## Provided passage
## begin

SECURITIES AND EXCHANGE COMMISSION

Washington, D.C. 20549

 

FORM 8-K

 

CURRENT REPORT

Pursuant to Section 13 or Section 15(d) of the Securities Exchange Act of 1934

 

Date of Report (Date of earliest event reported): June 27, 2025

 

INNOVATIVE EYEWEAR, INC.

(Exact name of registrant as specified in its charter)

 

Florida   001-41392   85-0734861
(State or other jurisdiction
of incorporation)
  (Commission
File Number)
  (IRS Employer
Identification No.)

 

11900 Biscayne Blvd., Suite 630

North Miami, Florida

  33181
(Address of principal executive offices)   (Zip Code)

 

Registrant’s telephone number, including area code: (786) 785-5178

 

Not Applicable

(Former name or former address, if changed since last report)

 

Check the appropriate box below if the Form 8-K filing is intended to simultaneously satisfy the filing obligation of the registrant under any of the following provisions:

 

Written communications pursuant to Rule 425 under the Securities Act (17 CFR 230.425)

 

Soliciting material pursuant to Rule 14a-12 under the Exchange Act (17 CFR 240.14a-12)

 

Pre-commencement communications pursuant to Rule 14d-2(b) under the Exchange Act (17 CFR 240.14d-2(b))

 

Pre-commencement communications pursuant to Rule 13e-4(c) under the Exchange Act (17 CFR 240.13e-4(c))

 

Securities registered pursuant to Section 12(b) of the Act:

 

Title of each class   Trading Symbol(s)   Name of each exchange on which registered
Common Stock, par value $0.00001 per share   LUCY   The Nasdaq Stock Market LLC
Warrants to purchase Common Stock   LUCYW   The Nasdaq Stock Market LLC

 

Indicate by check mark whether the registrant is an emerging growth company as defined in Rule 405 of the Securities Act of 1933 (§230.405 of this chapter) or Rule 12b-2 of the Securities Exchange Act of 1934 (§240.12b-2 of this chapter).

 

Emerging growth company 

 

If an emerging growth company, indicate by check mark if the registrant has elected not to use the extended transition period for complying with any new or revised financial accounting standards provided pursuant to Section 13(a) of the Exchange Act.

## end

## Data
## begin

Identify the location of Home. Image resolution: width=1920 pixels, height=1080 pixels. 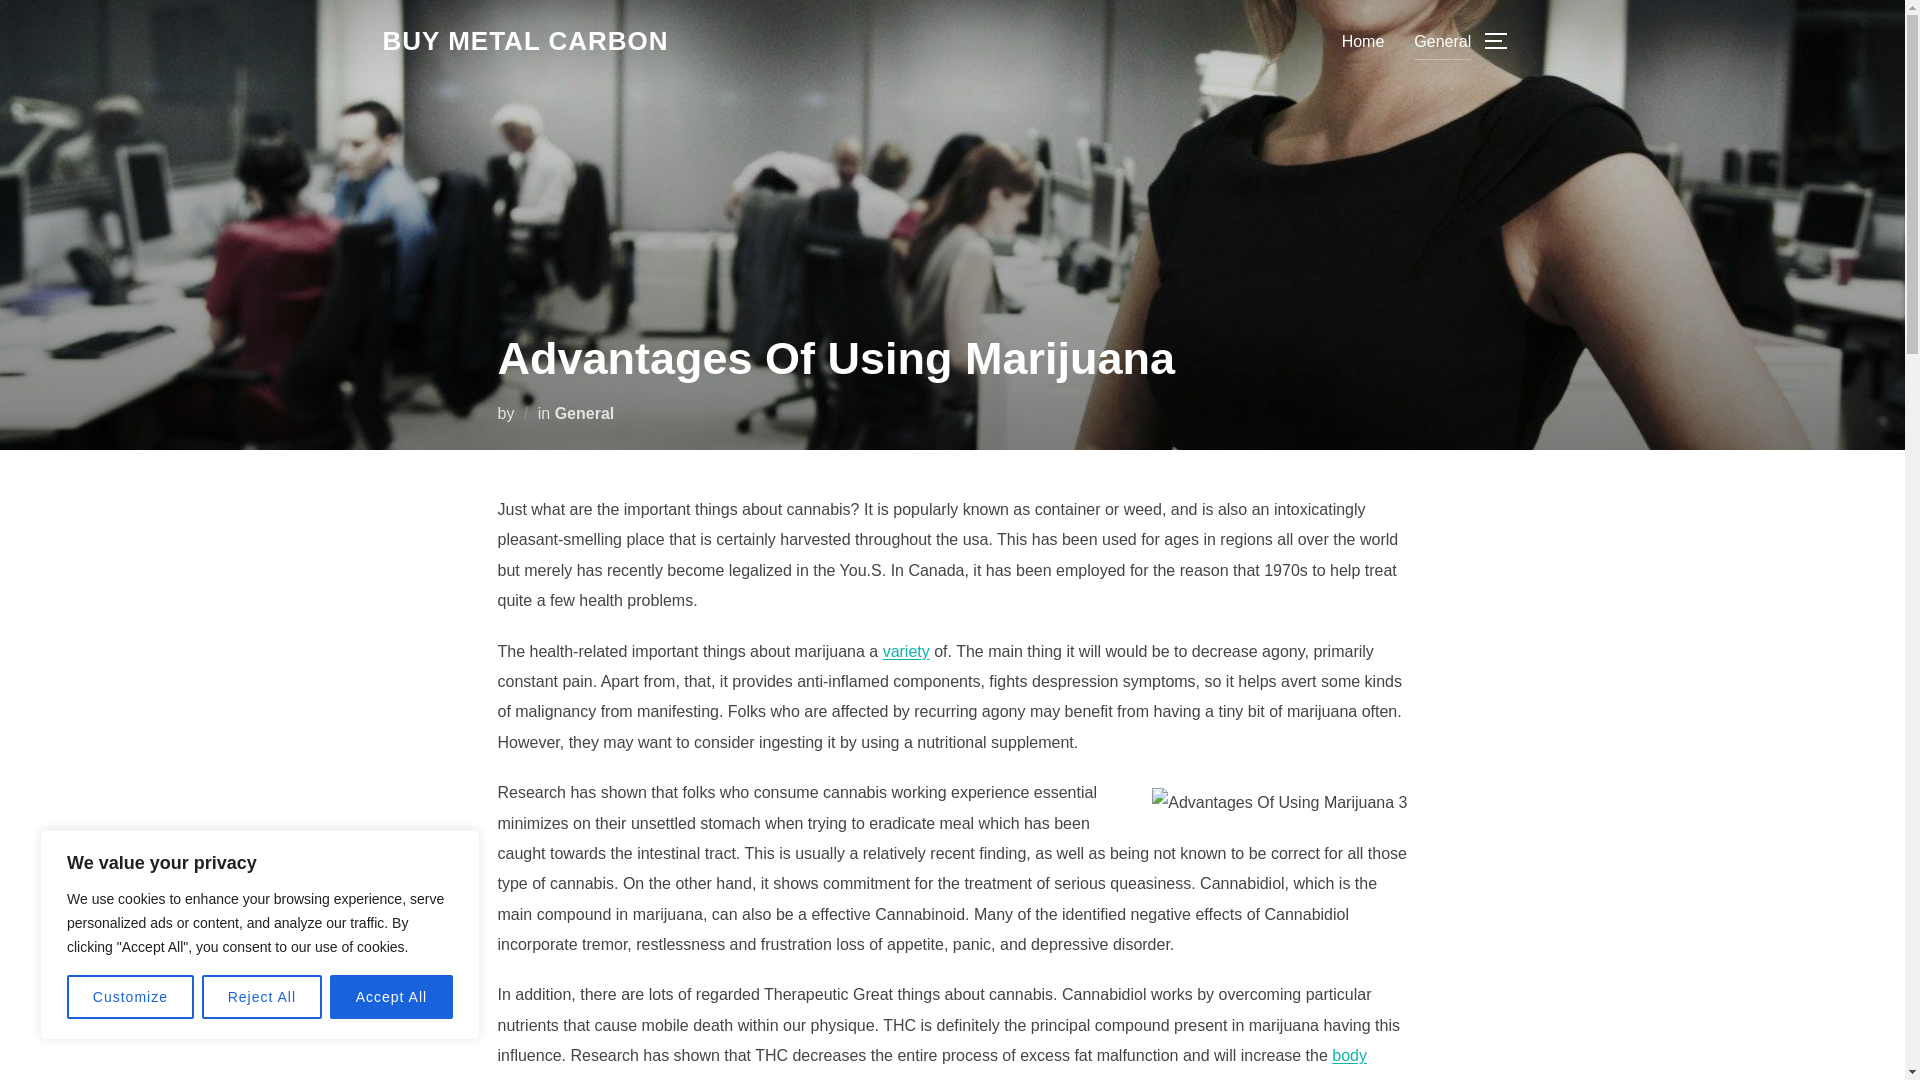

## end

## Short task
Rewrite the Form 8-K cover page from the words "Check the appropriate" through "(17 CFR 240.14d-2(b))", changing "Written communications" to "Written notices".

## Exercise output
Check the appropriate box below if the Form 8-K filing is intended to simultaneously satisfy the filing obligation of the registrant under any of the following provisions:

 

Written notices pursuant to Rule 425 under the Securities Act (17 CFR 230.425)

 

Soliciting material pursuant to Rule 14a-12 under the Exchange Act (17 CFR 240.14a-12)

 

Pre-commencement communications pursuant to Rule 14d-2(b) under the Exchange Act (17 CFR 240.14d-2(b))